◆ **Task directions**: All of the data must be printed exactly; please include every line.
Source material Block Start
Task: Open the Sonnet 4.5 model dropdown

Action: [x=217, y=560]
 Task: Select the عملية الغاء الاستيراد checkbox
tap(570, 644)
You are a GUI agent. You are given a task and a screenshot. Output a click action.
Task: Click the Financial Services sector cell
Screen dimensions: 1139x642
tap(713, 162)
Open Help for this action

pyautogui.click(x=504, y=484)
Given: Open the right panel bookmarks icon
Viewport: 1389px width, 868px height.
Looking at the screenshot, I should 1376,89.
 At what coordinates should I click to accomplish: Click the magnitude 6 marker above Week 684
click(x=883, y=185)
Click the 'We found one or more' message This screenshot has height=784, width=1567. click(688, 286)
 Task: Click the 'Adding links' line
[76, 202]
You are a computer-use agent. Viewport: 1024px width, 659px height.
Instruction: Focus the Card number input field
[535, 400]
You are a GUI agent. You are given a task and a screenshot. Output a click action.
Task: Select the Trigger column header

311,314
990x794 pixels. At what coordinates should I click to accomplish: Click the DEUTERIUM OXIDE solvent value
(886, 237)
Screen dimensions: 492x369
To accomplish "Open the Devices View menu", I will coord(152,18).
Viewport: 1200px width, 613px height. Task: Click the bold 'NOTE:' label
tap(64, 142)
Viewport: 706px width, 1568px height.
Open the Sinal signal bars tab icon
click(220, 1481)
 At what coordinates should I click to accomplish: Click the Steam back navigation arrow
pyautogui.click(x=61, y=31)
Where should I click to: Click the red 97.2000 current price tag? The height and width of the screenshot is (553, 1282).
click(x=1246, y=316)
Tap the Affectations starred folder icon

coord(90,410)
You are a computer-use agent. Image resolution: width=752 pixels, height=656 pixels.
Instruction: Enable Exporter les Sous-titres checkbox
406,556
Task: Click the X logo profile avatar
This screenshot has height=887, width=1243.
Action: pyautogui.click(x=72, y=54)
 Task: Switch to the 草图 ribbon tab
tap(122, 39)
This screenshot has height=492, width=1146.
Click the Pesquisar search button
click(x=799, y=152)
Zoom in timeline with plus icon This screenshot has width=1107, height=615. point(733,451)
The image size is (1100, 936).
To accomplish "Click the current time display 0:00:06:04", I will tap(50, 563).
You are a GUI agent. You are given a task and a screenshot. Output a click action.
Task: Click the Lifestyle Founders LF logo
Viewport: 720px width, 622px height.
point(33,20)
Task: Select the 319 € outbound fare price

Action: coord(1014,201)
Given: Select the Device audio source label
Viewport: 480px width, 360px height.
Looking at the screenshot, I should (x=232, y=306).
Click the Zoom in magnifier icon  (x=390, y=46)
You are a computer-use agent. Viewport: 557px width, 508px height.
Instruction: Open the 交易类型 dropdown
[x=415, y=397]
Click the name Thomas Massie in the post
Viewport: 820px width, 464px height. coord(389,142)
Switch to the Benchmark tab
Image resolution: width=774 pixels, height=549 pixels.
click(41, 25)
Source material Block End
◆ **Result**:
Task: Open the Sonnet 4.5 model dropdown

Action: [x=217, y=560]
 Task: Select the عملية الغاء الاستيراد checkbox
tap(570, 644)
You are a GUI agent. You are given a task and a screenshot. Output a click action.
Task: Click the Financial Services sector cell
Screen dimensions: 1139x642
tap(713, 162)
Open Help for this action

pyautogui.click(x=504, y=484)
Given: Open the right panel bookmarks icon
Viewport: 1389px width, 868px height.
Looking at the screenshot, I should 1376,89.
 At what coordinates should I click to accomplish: Click the magnitude 6 marker above Week 684
click(x=883, y=185)
Click the 'We found one or more' message This screenshot has height=784, width=1567. click(688, 286)
 Task: Click the 'Adding links' line
[76, 202]
You are a computer-use agent. Viewport: 1024px width, 659px height.
Instruction: Focus the Card number input field
[535, 400]
You are a GUI agent. You are given a task and a screenshot. Output a click action.
Task: Select the Trigger column header

311,314
990x794 pixels. At what coordinates should I click to accomplish: Click the DEUTERIUM OXIDE solvent value
(886, 237)
Screen dimensions: 492x369
To accomplish "Open the Devices View menu", I will coord(152,18).
Viewport: 1200px width, 613px height. Task: Click the bold 'NOTE:' label
tap(64, 142)
Viewport: 706px width, 1568px height.
Open the Sinal signal bars tab icon
click(220, 1481)
 At what coordinates should I click to accomplish: Click the Steam back navigation arrow
pyautogui.click(x=61, y=31)
Where should I click to: Click the red 97.2000 current price tag? The height and width of the screenshot is (553, 1282).
click(x=1246, y=316)
Tap the Affectations starred folder icon

coord(90,410)
You are a computer-use agent. Image resolution: width=752 pixels, height=656 pixels.
Instruction: Enable Exporter les Sous-titres checkbox
406,556
Task: Click the X logo profile avatar
This screenshot has height=887, width=1243.
Action: pyautogui.click(x=72, y=54)
 Task: Switch to the 草图 ribbon tab
tap(122, 39)
This screenshot has height=492, width=1146.
Click the Pesquisar search button
click(x=799, y=152)
Zoom in timeline with plus icon This screenshot has width=1107, height=615. point(733,451)
The image size is (1100, 936).
To accomplish "Click the current time display 0:00:06:04", I will tap(50, 563).
You are a GUI agent. You are given a task and a screenshot. Output a click action.
Task: Click the Lifestyle Founders LF logo
Viewport: 720px width, 622px height.
point(33,20)
Task: Select the 319 € outbound fare price

Action: coord(1014,201)
Given: Select the Device audio source label
Viewport: 480px width, 360px height.
Looking at the screenshot, I should (x=232, y=306).
Click the Zoom in magnifier icon  (x=390, y=46)
You are a computer-use agent. Viewport: 557px width, 508px height.
Instruction: Open the 交易类型 dropdown
[x=415, y=397]
Click the name Thomas Massie in the post
Viewport: 820px width, 464px height. coord(389,142)
Switch to the Benchmark tab
Image resolution: width=774 pixels, height=549 pixels.
click(41, 25)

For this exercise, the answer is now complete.